There will be resistance. There will be pining for the good old days. The golden age of when things were Great and Good, as opposed to this wretched world where everything our betters fought for has fallen into ashes and dust. But we have to go beyond them. We have to keep fighting.
I mentioned Silicon Valley Futures in my post. My lady and I were witness to a unique event as far as I could tell. In a panel called “What the future is, and what it is not” about the perils of SF’s predictive featuring John Crowley, Glenn Grant, Vincent McCaffrey, John Shirley, and Bud Sparhawk, a gentleman stood up during the questions.
He announced he was working in Silicon Valley on the technology we will be using five years from now and gave an example of webcams built into televisions which are now being abused by the NSA, and demanded to know why Science Fiction was not writing about the future he and his colleagues were creating, but instead were invested in dead futures.
When the panel attempted to answer stating, yes, people are writing about this future you but this gentleman may not have seen it – the Silicon Valley Scion stormed out. I asked Jonathan Crowley about it later on and he stated this was the first time anyone ever stormed out of one of his panels. And afterwards, everyone talked about his future – and places we saw it, long before he even thought of joining the folks out in the digital frontier.
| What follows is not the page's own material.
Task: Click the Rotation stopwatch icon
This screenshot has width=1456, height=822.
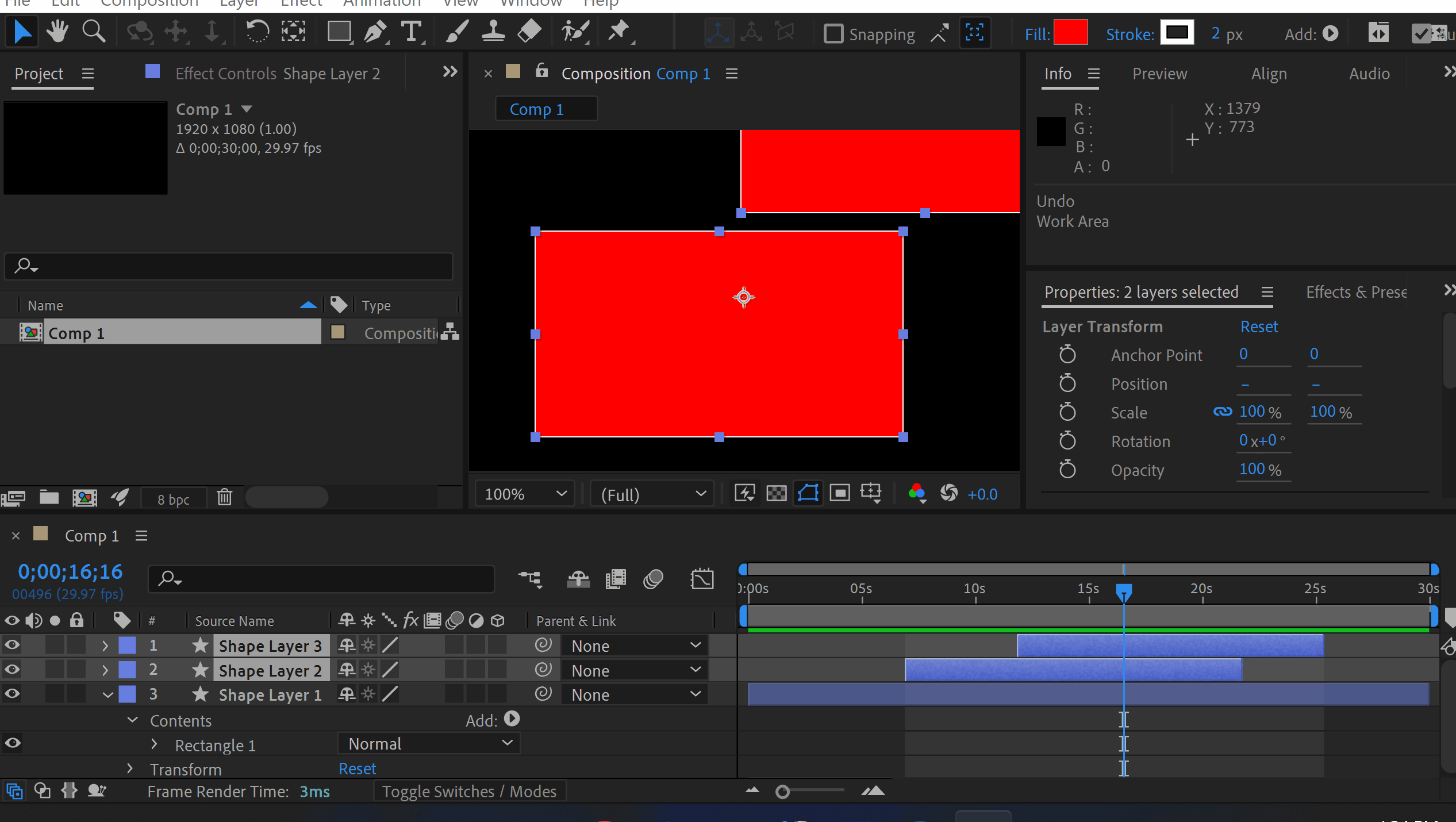Action: point(1067,441)
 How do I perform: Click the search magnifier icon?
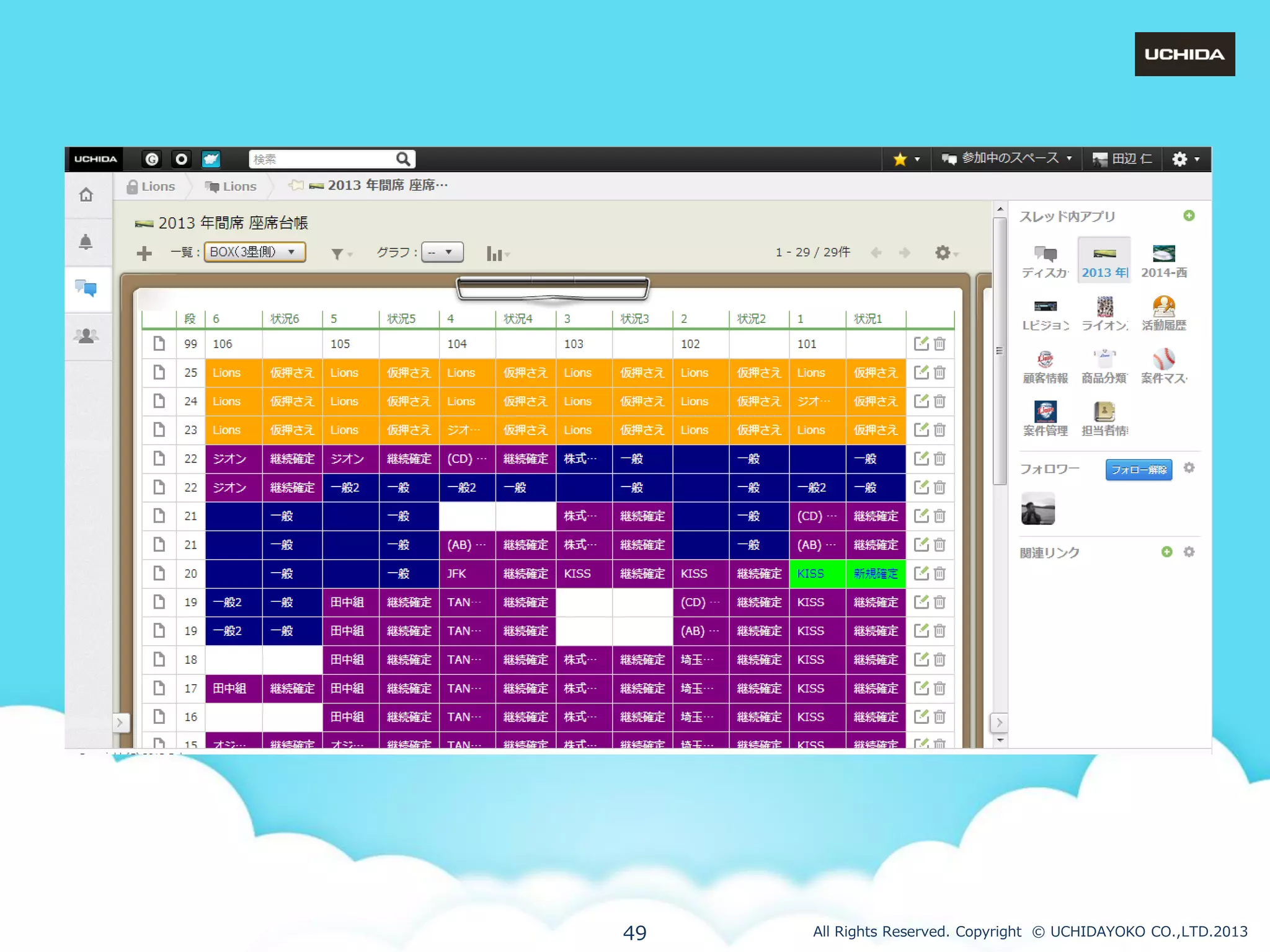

He appeared later on in a panel on nostalga in SF and Fantasy (featuring Elizabeth Bear, John Benson, Andrea Hairston, Elizabeth Hand, Robert Killheffer, and Scott Lynch), he brought up the same question. “Why is everyone so afraid of my question?” he bemoaned, as if he was Cassandra trying to bring old men and their rocket ships back to the present with no luck.
Elizabeth Bear called him out. To paraphrase: Your question has a false premise. You’re assuming no one is writing about this, or we’re afraid of it, but that’s not true. We are writing about it and embracing it, but you don’t seem to be seeing it. Yet, he continued on, spear-wound in his side, not wanting to look at recent issues of Clarke’sworld or Lightspeed or anything written by Bruce Sterling or Charles Stross.
For the Scion of Silicon Valley, the default narrative was “I’m creating the future, I don’t see anyone writing about it, therefore everyone is ignoring my future and sticking to their lazy Default Narrative.” He railing against the default narrative and refusing to even acknowledge the efforts of people to change it, he created his own default narrative and was trapped by cognitive dissonance within it.
If we really want to change the Default, we have to do more than raise our fists in anger, or stomp off when we don’t get change. We have to applaud those who are making changes, support them, and spread the word about them.
Change the question from “Why are people not writing about the future I’m making?” to “Where can I find and support people who are writing about this future I see coming?”
Or better: tell your story. Show us the future you see coming. Add to the pool of stories that will crack the Default. Because only we can change things. It takes time and action, and it will hurt. Dissonance will strike back, and it has powerful friends. But don’t ever let that stop you.